Saturday, February 1, 2025

Book Review: Forty Days of Decrease, by Alicia Britt Chole

 

Subtitle: A Different Kind of Hunger, a Different Kind of Fast

Written for a daily devotional for fasting during Lent, this book discusses forty different behaviors and attitudes that we can abstain from. The impetus is that by fasting them, we can decrease their influence on us. Each day has four sections: a discussion of one event in Jesus’ final journey to Jerusalem; reflection on the relevant point of that event; a specific behavior or attitude that we can fast; and a short discussion on the historical evolution of Lent from the time of Christ to modern practice. The point of these is that Jesus did not divinely march to Jerusalem in confidence and faith, but that He humanly struggled with obedience to the Father’s plan, without sin.

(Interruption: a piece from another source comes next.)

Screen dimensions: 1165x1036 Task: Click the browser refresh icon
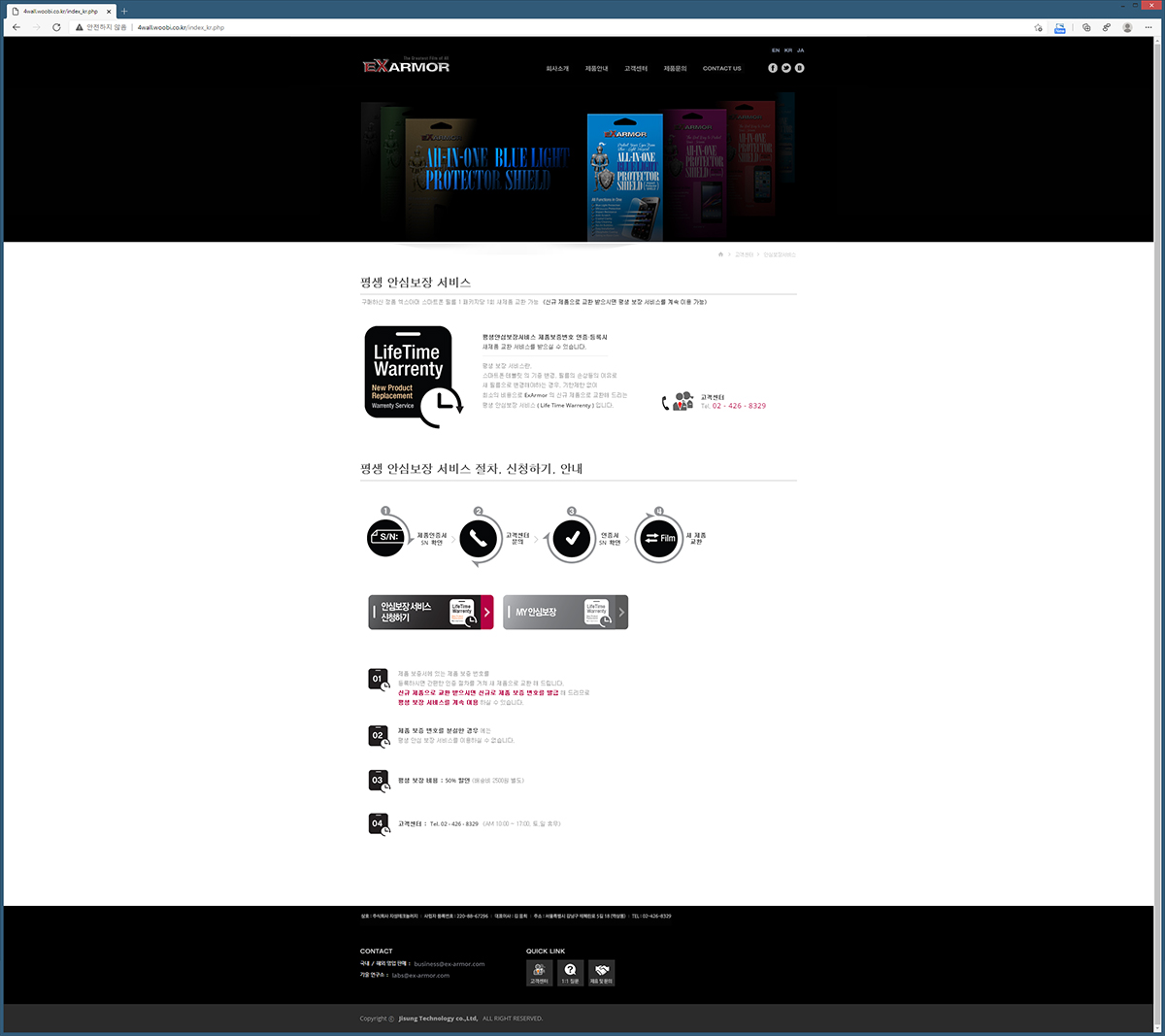[56, 27]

The grand reduction began when Jesus fasted omnipresence and clothed Himself with flesh. He fasted the worship of angels and accepted the disregard of man. He spent thirty years in obscurity. He chose weakness. He fasted food in the wilderness after His baptism, but He had thirty years experience fasting from and hungering for the presence and glory of God the Father Himself, that He had voluntarily left.

A complete list of the items to fast, in the table of contents, includes (a few examples, there are forty):

      Tidy faith

      Fixing it

      Isolation

      Spiritual self-protection

      Neutrality

      Formulas

      Escapism

      Stinginess

      Spectatorship

One example: fasting premature resolution. Do I make decisions too abruptly, or do I wait too long to make a decision? Jesus said, “My soul is troubled.” (John 12:27) This was in the specific context of the Father’s plan for Jesus to die for the sins of the world, as He contemplated His approaching death. A troubled soul is sometimes the signature of obedience-in-the-making. Obedience is a process, not a moment. We need to discern between two possible causes for our heart to be troubled: fear of the future; or obedience-in-the-making. This takes time spent in discerning the root of our troubled soul. The discernment process may involve questioning, agonizing, and weeping. Fasting premature resolution means going through the process to a conclusion instead of truncating it too early.

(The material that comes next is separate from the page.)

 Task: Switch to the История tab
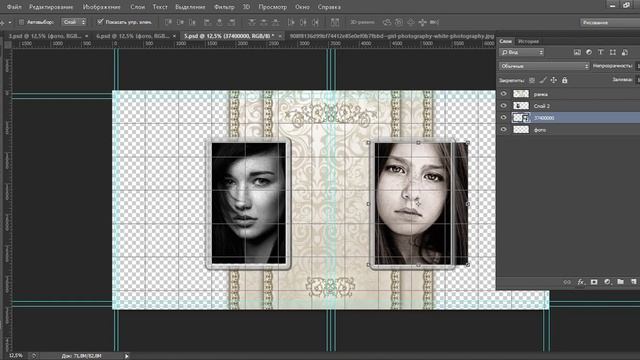pos(529,41)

Another example: Fasting escapism. The disciples and other believers had varying reactions to shattered dreams after Jesus’ death and burial (before His resurrection). Some were healthier than others. What is your default when spiritually disappointed? Distraction with activity? Drowning in pity? Numbing entertainment? For the health of our soul, we must resist checking out when it looks like God just died. Instead, we need to address God directly and honestly about our pain, and let it remind us that we need to take time to heal, and embrace disappointment as a forward step in spiritual formation.

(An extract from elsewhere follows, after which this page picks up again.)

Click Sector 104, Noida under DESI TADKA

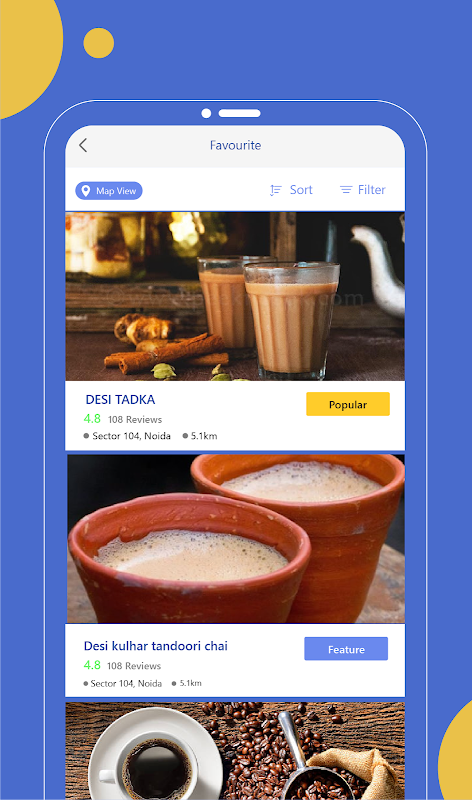point(131,436)
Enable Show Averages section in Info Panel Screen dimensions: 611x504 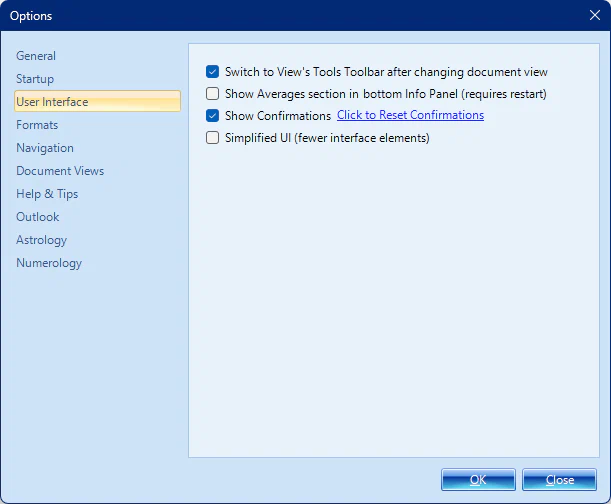point(212,94)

We are not in Jesus’ place of having left heaven. Yet, we can fast from attitudes and behaviors of the flesh in order to hunger more strongly for His kingdom and to be like Him. The essence of this challenge is that to grow so as to be conformed to His image, natural human behaviors and attitudes must be reduced to create space in us to conform to the divine spiritual kingdom of Jesus. Franklin Hall vividly explained that the power of fasting from food focuses our spirit on Jesus, that then manifests in atomic power with God through miraculous interventions that reveal His glory.  Alicia Chole explains how fasting from natural, human behaviors conforms our heart to become like His, which reveals His glory in a different dimension. What is God’s glory? Ultimately, it is His power to bring the dead to life, and His holiness, which is His authority to overcome and vanquish sin in our lives, to free us to do what He calls us to.